I’m always impressed by looking at the amount of fruit and vegetables we consume every week. One of the most used ingredient is for sure the small sized tomato. They have this amazing gift to cheer up every meal. It’s Wednesday and thus the fridge is almost empty. A portion ( almost 700 grams) of different shaped little tomatoes is left to fix our dinner. PS keep your tomatoes out of the fridge, even in summer to get the maximum flavor.
Wash the tomatoes and cut in halves. Slice 4 garlic cloves and put them in a low round oven dish. Add 1 little can of anchovies with the oil. Stir.Put the pan in the oven at 180°. Once sizzling, add 1 table spoon of dried oregano, the tomatoes and 100 ml of white wine. Put back in the oven. Continue the baking for 30 minutes. Stir now and again.
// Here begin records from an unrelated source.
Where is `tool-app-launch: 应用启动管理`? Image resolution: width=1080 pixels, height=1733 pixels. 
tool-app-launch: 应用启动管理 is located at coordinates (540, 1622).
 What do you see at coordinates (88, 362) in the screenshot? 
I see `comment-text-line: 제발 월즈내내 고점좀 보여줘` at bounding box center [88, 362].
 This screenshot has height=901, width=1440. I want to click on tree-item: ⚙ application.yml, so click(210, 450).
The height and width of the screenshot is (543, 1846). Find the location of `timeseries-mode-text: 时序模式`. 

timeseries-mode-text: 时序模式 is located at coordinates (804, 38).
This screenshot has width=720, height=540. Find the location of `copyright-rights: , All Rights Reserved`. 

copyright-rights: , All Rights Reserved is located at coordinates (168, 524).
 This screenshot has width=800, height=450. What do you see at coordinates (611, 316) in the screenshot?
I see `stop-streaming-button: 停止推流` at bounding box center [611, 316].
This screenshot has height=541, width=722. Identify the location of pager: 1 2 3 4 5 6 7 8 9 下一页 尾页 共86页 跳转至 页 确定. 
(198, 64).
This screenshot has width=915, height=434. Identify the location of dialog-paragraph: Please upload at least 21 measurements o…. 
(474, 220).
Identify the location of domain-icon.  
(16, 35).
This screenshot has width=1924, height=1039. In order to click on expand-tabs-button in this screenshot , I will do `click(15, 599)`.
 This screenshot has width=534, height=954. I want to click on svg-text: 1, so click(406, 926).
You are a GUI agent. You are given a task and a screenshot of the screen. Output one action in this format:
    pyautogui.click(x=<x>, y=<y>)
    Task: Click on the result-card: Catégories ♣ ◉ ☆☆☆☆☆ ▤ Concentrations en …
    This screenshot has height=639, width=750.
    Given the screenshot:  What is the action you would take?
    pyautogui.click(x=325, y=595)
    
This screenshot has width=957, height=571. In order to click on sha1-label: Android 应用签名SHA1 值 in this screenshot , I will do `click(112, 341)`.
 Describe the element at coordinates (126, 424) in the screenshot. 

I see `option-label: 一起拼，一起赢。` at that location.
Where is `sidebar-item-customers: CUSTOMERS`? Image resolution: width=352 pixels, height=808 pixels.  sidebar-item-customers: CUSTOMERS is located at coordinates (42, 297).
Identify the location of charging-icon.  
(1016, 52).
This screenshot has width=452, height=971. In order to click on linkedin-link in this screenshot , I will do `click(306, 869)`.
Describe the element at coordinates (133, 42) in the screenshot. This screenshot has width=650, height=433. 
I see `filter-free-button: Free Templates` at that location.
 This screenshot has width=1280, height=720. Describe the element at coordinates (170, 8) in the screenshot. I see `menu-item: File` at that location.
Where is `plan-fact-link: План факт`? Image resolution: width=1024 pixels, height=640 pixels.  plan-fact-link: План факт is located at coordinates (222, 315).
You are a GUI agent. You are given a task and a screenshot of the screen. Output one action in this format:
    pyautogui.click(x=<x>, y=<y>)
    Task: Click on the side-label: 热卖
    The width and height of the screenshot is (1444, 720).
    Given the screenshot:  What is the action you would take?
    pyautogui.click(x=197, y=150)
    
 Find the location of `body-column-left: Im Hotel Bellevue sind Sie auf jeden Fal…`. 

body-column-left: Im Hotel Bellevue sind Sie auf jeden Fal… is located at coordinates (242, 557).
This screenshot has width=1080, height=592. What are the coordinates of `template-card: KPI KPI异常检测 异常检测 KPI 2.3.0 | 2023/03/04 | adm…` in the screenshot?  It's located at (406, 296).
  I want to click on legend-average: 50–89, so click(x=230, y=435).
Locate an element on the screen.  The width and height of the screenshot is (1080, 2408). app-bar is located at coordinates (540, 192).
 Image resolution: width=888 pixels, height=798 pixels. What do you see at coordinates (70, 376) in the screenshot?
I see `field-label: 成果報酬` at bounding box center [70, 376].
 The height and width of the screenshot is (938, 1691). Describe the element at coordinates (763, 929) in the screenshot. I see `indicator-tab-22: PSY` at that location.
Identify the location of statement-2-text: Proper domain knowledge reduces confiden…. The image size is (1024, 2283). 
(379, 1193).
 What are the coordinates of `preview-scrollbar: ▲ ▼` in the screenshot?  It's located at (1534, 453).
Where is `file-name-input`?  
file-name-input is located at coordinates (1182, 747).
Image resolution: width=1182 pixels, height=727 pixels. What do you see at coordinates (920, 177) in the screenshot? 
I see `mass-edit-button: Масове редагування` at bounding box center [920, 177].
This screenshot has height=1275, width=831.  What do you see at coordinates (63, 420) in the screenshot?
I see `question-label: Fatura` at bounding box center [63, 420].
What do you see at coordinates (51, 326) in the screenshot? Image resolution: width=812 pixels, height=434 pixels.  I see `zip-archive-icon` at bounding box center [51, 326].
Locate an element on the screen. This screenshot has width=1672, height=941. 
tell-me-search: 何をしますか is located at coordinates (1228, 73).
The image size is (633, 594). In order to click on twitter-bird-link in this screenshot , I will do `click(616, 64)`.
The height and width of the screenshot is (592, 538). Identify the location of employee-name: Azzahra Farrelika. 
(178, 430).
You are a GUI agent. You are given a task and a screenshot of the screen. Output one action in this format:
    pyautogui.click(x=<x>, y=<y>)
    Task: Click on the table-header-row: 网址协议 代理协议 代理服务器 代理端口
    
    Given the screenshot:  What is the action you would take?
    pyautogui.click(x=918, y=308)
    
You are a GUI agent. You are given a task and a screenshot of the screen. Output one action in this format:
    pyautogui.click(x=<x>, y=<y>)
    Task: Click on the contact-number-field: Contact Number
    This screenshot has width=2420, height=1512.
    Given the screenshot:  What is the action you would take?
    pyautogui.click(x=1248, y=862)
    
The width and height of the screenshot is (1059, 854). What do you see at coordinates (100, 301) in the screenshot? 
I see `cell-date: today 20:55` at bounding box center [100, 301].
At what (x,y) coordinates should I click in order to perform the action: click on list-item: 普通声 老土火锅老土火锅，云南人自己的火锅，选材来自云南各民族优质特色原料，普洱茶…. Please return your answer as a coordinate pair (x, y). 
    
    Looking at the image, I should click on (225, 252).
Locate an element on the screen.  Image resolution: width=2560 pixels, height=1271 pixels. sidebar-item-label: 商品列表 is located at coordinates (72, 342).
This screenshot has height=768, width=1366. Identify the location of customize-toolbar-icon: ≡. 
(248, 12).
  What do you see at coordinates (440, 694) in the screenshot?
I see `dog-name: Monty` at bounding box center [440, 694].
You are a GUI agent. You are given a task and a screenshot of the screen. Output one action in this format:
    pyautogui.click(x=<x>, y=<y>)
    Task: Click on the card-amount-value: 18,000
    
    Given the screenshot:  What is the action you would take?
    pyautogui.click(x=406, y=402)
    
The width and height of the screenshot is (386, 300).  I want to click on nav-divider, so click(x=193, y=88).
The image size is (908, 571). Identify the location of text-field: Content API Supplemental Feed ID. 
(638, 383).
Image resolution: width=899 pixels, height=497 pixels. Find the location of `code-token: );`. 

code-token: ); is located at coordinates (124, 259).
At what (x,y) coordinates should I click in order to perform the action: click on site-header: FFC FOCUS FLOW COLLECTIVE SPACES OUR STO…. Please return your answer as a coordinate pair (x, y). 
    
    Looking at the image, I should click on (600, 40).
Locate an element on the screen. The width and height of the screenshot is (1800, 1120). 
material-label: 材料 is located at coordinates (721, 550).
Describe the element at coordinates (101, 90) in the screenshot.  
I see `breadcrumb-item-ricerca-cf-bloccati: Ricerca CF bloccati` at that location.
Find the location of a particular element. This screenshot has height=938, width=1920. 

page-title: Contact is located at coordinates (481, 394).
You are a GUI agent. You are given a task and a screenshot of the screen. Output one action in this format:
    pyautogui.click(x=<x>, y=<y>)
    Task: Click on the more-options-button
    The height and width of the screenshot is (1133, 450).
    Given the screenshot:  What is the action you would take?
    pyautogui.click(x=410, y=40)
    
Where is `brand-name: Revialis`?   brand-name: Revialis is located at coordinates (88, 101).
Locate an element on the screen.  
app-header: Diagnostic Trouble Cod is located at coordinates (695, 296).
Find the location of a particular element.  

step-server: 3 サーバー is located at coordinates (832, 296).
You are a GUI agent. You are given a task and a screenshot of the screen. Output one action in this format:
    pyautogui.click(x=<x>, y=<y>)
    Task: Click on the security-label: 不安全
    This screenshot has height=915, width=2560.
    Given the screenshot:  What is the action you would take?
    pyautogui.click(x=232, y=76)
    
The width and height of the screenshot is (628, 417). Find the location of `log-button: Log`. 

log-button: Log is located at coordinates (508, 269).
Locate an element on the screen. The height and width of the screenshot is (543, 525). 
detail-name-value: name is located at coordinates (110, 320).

Heat a pan with water to cook some pasta. Our pasta today is the tuscan pici, a thick pasta which is often combined with the traditional ragù or in the fabulous ‘pici caccio e pepe’. The cooking time depends but for the dried pici 20 minutes is not unusual.
Mix 1 pressed garlic clove with 30 grams of panko ( or bread crumb) and 2 table spoons of olive oil. Bake until crunchy.
Mix the pasta and some liquid with the tomatoes and a handful of chopped fresh basil. Finish with the crispy bread crumb. Add some grated parmesan if you need extra protein. Buon appetito.
Thanks to delicious.nl for the inspiration.